British art historian

Peter John Murray (23 April 1920 – 20 April 1992) was a British art historian and the Professor of History of Art at Birkbeck College, London from 1967 to 1980. Together with his wife, Linda Murray (1913–2004), he wrote primers on Italian Renaissance art which have been used by generations of students. In 1959 they published the highly successful Penguin Dictionary of Art and Artists, which was frequently updated and reissued. In 1963, they published two substantial introductory texts The Art of the Renaissance, and a book that became a classic primer The Architecture of the Renaissance.

Linda also wrote several books on her own, and completed their collaboration The Oxford Companion To Christian Art And Architecture (1996) after Peter died.
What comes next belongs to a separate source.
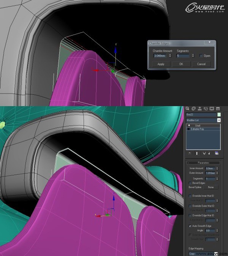Image resolution: width=228 pixels, height=256 pixels.
Task: Switch to the Hierarchy panel icon
Action: click(x=200, y=108)
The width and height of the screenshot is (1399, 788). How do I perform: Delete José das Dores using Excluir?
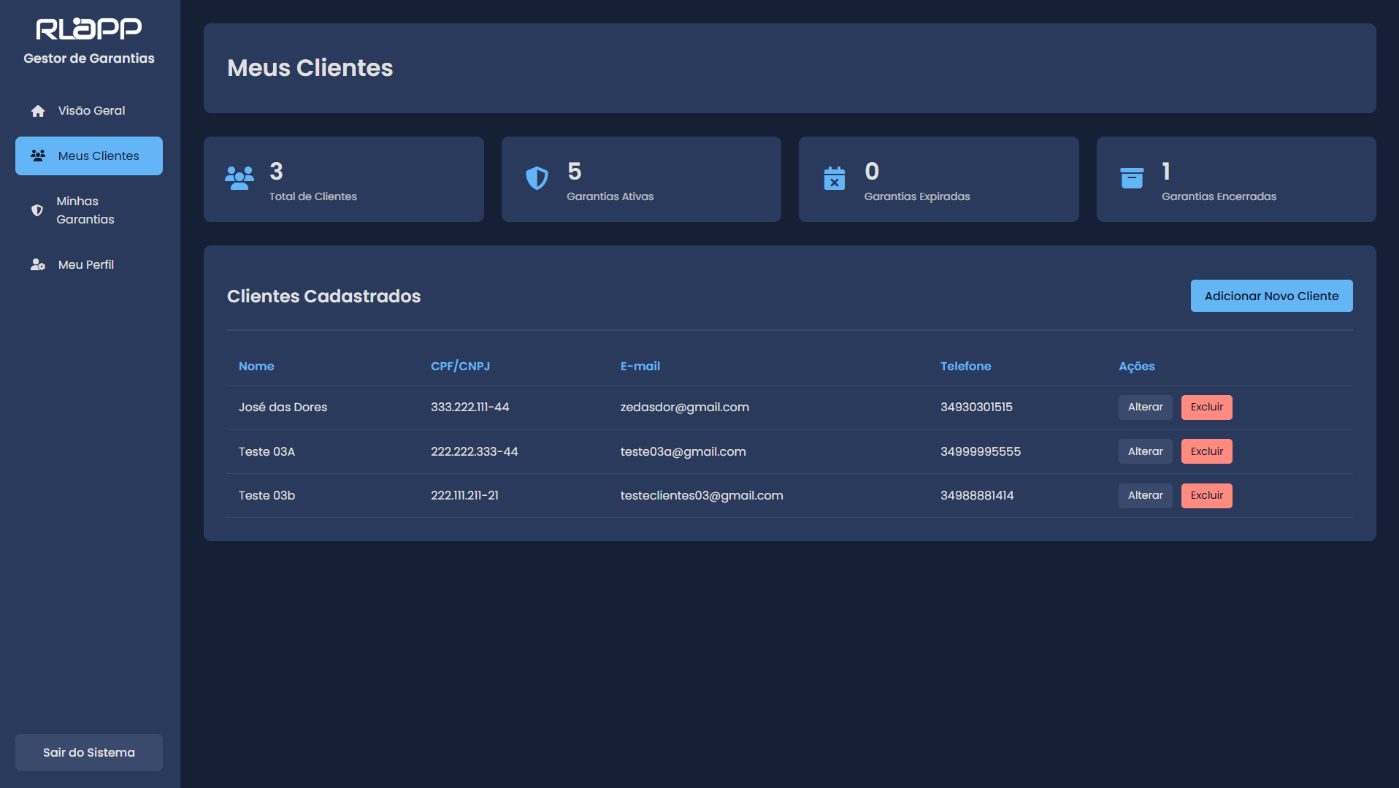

== Early life and education ==
Murray was born in 1920 in London. His parents were John Knowles Murray, an agricultural businessman, and Dorothy Catton (Murray). He went to King Edward VI School, Birmingham and Robert Gordon's College, Aberdeen. He trained as a painter at Gray's School of Art, Aberdeen, and at the Slade School of Fine Art, University of London, graduating in 1940.
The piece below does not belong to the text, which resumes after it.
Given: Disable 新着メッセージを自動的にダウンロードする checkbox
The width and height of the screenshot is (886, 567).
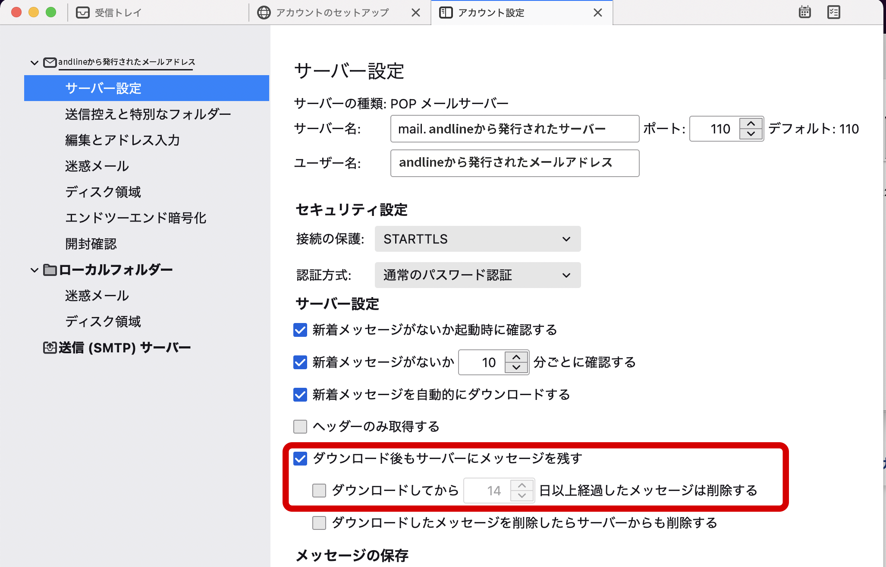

Murray studied the history of art at the Courtauld Institute of Art, University of London, graduating in 1947. It was here that he met his wife, fellow student Linda Bramley (1913–2004). They married in 1947.

== Academic career ==
Murray lectured at the Courtauld Institute and Birkbeck College from 1948, while working on his PhD on the textual sources of Giotto's work. He received his PhD from the Courtauld Institute in 1956. In 1952, he became the librarian of the Witt Library at the Courtauld Institute (leaving this position in 1964) and in 1961 he was made senior research fellow at the college.

Murray moved to Birkbeck College, London in 1967 as Professor of Art History, succeeding Nikolaus Pevsner. He established history of art as an undergraduate discipline at the college, the subject previously having been taught outside the college's departmental structure. Murray retired as professor emeritus in 1980 and was succeeded by John Steer.

He was a gifted linguist, especially in German and Italian, and translated seminal art history texts into English, including Klassische Kunst, by Heinrich Wölfflin in 1952 and Die Geschichte der Renaissance by Jacob Burckhardt in 1985. He was the president of the Society of Architectural Historians of Great Britain from 1969 to 1972, and the chairman of the Walpole Society from 1978 to 1981.

== Murray Bequest ==
After his death in 1992 (Farnborough, Wiltshire), Linda Murray established the Murray Bequest at Birkbeck College. It funds support for students and research travel, as well as the Murray Research Studentship for part-time PhD research in the field of European art or architecture in the Middle Ages or Renaissance. It also funds the biennial Murray Memorial Lecture.

== Photography ==
Photographs by Peter Murray are held in the Conway Library at the Courtauld Institute of Art and are currently being digitised.

== Selected publications ==
Wölfflin, Heinrich, translated by Murray, P., Murray, L., 1952. Classic art: An introduction to the Italian Renaissance. Phaidon,
Murray, P., 1959. An index of attributions made in Tuscan sources before Vasari. L.S. Olschki.
Murray, P., Murray, L., 1959. Penguin dictionary of art and artists. Penguin.
Murray, P., Murray, L., 1963. The art of the renaissance, 'The World of Art Library' series. Thames & Hudson ISBN 9780500200087
Murray, P., 1963. The architecture of the Italian Renaissance. Batsford.
Kidson, P., Murray, P., Thompson, P., 1965. A history of English architecture. Penguin.
Murray, P., Murray, L., 1967. The High Renaissance and Mannerism, 'The World of Art Library' series. Thames & Hudson.
Burckhardt, Jacob., translated by Murray, P., 1985. The architecture of the Italian Renaissance. University of Chicago Press.
Murray, L., Murray, P., 1996. The Oxford Companion To Christian Art And Architecture. Oxford University Press.